Dataset content:
-=-=-

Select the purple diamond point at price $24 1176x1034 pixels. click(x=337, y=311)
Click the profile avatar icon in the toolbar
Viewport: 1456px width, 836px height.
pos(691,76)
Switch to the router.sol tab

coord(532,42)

-=-=-

Task goal:
Output every record above, exactly as written.

Answer below:
Select the purple diamond point at price $24 1176x1034 pixels. click(x=337, y=311)
Click the profile avatar icon in the toolbar
Viewport: 1456px width, 836px height.
pos(691,76)
Switch to the router.sol tab

coord(532,42)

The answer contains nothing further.